The five pieces (MEM-0…MEM-4)

Piece Where
MEM-0 Canonical memento_compressor.py (strangled out of the 1.8k-line agent_context.py); fixes the previously silently-broken from .memento_compressor import … in observer.py/memory_engine.py that left the memento write path dead knowledge_graph/memory/memento_compressor.py
MEM-1 Live MementoCompaction capability — on before_model_request, when the running history exceeds budget, segment → compress completed blocks → evict raw blocks, keeping mementos + current block. Default ON in agent/factory.py (also covers the RLM multi-turn repl loop via its factory agent) capabilities/memento.py
MEM-2 Judge-refine loop — compressor→judge→recompress on a six-dimension rubric (formulas-verbatim, values, methods, validation, no-hallucination, result-first), τ=8/10, ≤2 iters. The paper measured single-shot mementos at 28% rubric pass vs 92% after two judge passes memento_compressor.compress_to_memento
MEM-3 Semantic-boundary segmentationboundary_score (never cut mid-derivation; cut at turn / action↔observation boundaries) + segment_into_blocks (min-block floor, no tiny danglers). New memento_blocks ContextCompactor strategy is the LLM-free path memento_compressor.segment_into_blocks, agent_context.ContextCompactor
MEM-4 Lossless recoverability — each evicted block is persisted as an EvictedBlock node linked Memento -[:SUMMARIZES]-> EvictedBlock; recover_evicted_block() re-fetches it on demand memento_compressor._persist_memento / recover_evicted_block

Honest limitation (why this is not the paper, end-to-end)
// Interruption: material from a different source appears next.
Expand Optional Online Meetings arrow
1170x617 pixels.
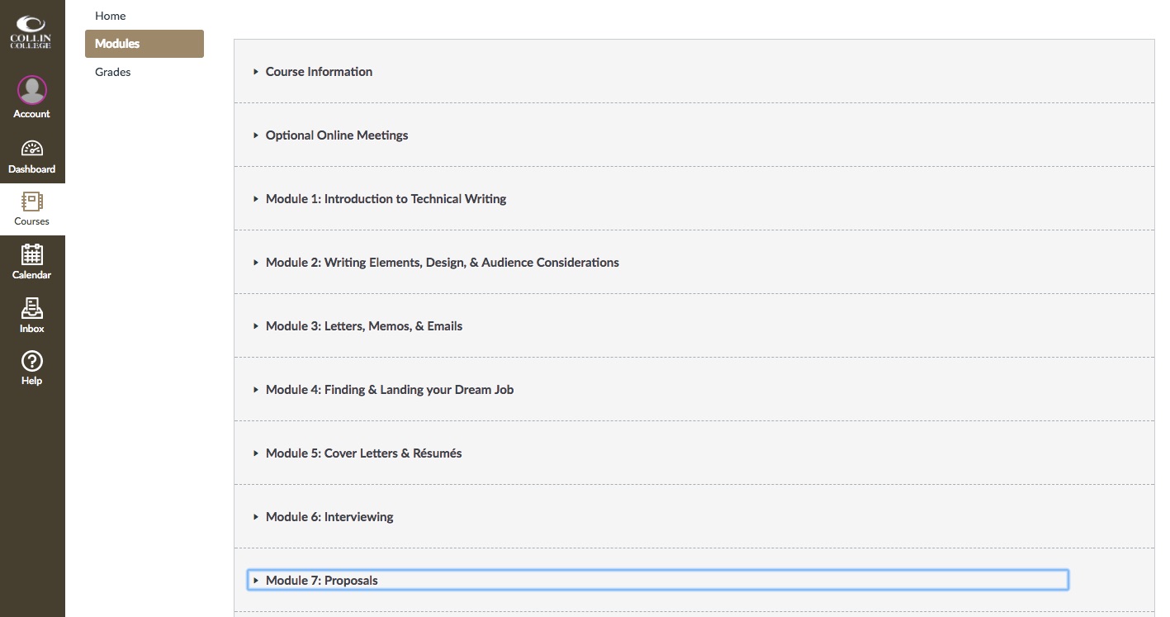(x=256, y=135)
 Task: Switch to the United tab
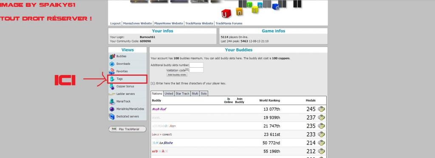(x=169, y=94)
The paper's headline result is a dual information stream: because masking happens in-place inside one forward pass, the memento's KV-cache entries retain implicit information from the block they replaced — removing that channel costs −15pp (their "restart mode"). We do not control the inference engine's KV cache, so an orchestration-level memento is restart mode and cannot reproduce that implicit channel. MEM-4's lossless expand/recover is the substitute (the evicted block is re-fetchable), not an equivalent. We also do not train models (the SFT curriculum and the OpenMementos data-gen pipeline are out of scope; noted for any future RLM-role fine-tuning).

Wiring (Wire-First)

Entry point → agent/factory.py registers MementoCompaction in agent_capabilities (memento_compaction=True by default) → pydantic-ai before_model_request hook receives ModelRequestContext.messages (the list actually sent to the model) → eviction transform. The memento write path is also reachable from mcp/kg_server.py via observer.observe_transcript. Verified by check_wiring.py (passed, 0 violations) and a *_live_path test that exercises the capability on real ModelMessage objects.

Success metrics

  • Peak context tokens/session −≥40% vs no-compaction on a multi-turn run at ≥95% task-success parity (the live-path test shows −77% on a synthetic 8-cycle trajectory).
  • Memento acceptance (rubric ≥8/10) ≥90% within ≤2 judge iterations (paper: 92%).
  • 100% of evicted blocks recoverable (lossless pointer present).

Tests

tests/knowledge_graph/memory/test_kg_2_20_memento.py (judge-refine, segmentation, lossless recall, capability live-path, factory-default-ON) + test_memento_compressor.py.